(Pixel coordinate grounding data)
= Beginning of Section =

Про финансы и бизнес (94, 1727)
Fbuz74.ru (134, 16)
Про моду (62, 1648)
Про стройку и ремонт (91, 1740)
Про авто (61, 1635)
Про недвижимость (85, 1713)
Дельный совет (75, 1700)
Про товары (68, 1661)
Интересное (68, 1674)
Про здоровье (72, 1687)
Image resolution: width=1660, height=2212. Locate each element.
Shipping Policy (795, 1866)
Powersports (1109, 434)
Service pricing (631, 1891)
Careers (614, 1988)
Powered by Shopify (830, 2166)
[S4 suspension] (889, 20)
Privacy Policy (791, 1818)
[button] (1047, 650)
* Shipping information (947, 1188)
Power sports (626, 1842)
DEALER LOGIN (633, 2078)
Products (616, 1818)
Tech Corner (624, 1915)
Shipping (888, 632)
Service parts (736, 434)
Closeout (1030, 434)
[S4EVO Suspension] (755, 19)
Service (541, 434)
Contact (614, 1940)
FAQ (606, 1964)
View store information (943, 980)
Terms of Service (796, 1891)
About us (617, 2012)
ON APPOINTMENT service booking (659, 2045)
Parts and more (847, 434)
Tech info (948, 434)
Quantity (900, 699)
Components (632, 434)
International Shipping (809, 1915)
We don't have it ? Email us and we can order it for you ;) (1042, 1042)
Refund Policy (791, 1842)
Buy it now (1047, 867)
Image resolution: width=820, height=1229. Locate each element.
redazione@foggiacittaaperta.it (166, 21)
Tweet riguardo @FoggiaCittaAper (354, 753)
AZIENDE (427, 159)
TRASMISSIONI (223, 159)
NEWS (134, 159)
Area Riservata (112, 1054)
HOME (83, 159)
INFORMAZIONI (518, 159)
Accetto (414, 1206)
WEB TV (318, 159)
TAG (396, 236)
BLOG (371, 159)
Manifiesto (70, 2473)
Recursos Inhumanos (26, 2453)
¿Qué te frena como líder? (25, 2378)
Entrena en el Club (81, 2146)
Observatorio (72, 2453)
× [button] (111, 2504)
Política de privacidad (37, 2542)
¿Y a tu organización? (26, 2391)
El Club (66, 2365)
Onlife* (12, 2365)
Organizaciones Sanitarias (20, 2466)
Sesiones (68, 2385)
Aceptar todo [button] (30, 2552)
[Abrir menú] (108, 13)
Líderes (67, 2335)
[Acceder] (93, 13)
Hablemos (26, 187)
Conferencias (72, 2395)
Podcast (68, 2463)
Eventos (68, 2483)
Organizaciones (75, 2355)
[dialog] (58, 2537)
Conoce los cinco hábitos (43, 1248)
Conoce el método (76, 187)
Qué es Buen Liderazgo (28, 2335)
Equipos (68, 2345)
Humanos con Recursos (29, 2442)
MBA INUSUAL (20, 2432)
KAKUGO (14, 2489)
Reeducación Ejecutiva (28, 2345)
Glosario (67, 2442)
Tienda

= End of Section =

ACTION ITEM: Word for word, write out all of the entries again.

RESULT BELOW:
Про финансы и бизнес (94, 1727)
Fbuz74.ru (134, 16)
Про моду (62, 1648)
Про стройку и ремонт (91, 1740)
Про авто (61, 1635)
Про недвижимость (85, 1713)
Дельный совет (75, 1700)
Про товары (68, 1661)
Интересное (68, 1674)
Про здоровье (72, 1687)
Image resolution: width=1660, height=2212. Locate each element.
Shipping Policy (795, 1866)
Powersports (1109, 434)
Service pricing (631, 1891)
Careers (614, 1988)
Powered by Shopify (830, 2166)
[S4 suspension] (889, 20)
Privacy Policy (791, 1818)
[button] (1047, 650)
* Shipping information (947, 1188)
Power sports (626, 1842)
DEALER LOGIN (633, 2078)
Products (616, 1818)
Tech Corner (624, 1915)
Shipping (888, 632)
Service parts (736, 434)
Closeout (1030, 434)
[S4EVO Suspension] (755, 19)
Service (541, 434)
Contact (614, 1940)
FAQ (606, 1964)
View store information (943, 980)
Terms of Service (796, 1891)
About us (617, 2012)
ON APPOINTMENT service booking (659, 2045)
Parts and more (847, 434)
Tech info (948, 434)
Quantity (900, 699)
Components (632, 434)
International Shipping (809, 1915)
We don't have it ? Email us and we can order it for you ;) (1042, 1042)
Refund Policy (791, 1842)
Buy it now (1047, 867)
Image resolution: width=820, height=1229. Locate each element.
redazione@foggiacittaaperta.it (166, 21)
Tweet riguardo @FoggiaCittaAper (354, 753)
AZIENDE (427, 159)
TRASMISSIONI (223, 159)
NEWS (134, 159)
Area Riservata (112, 1054)
HOME (83, 159)
INFORMAZIONI (518, 159)
Accetto (414, 1206)
WEB TV (318, 159)
TAG (396, 236)
BLOG (371, 159)
Manifiesto (70, 2473)
Recursos Inhumanos (26, 2453)
¿Qué te frena como líder? (25, 2378)
Entrena en el Club (81, 2146)
Observatorio (72, 2453)
× [button] (111, 2504)
Política de privacidad (37, 2542)
¿Y a tu organización? (26, 2391)
El Club (66, 2365)
Onlife* (12, 2365)
Organizaciones Sanitarias (20, 2466)
Sesiones (68, 2385)
Aceptar todo [button] (30, 2552)
[Abrir menú] (108, 13)
Líderes (67, 2335)
[Acceder] (93, 13)
Hablemos (26, 187)
Conferencias (72, 2395)
Podcast (68, 2463)
Eventos (68, 2483)
Organizaciones (75, 2355)
[dialog] (58, 2537)
Conoce los cinco hábitos (43, 1248)
Conoce el método (76, 187)
Qué es Buen Liderazgo (28, 2335)
Equipos (68, 2345)
Humanos con Recursos (29, 2442)
MBA INUSUAL (20, 2432)
KAKUGO (14, 2489)
Reeducación Ejecutiva (28, 2345)
Glosario (67, 2442)
Tienda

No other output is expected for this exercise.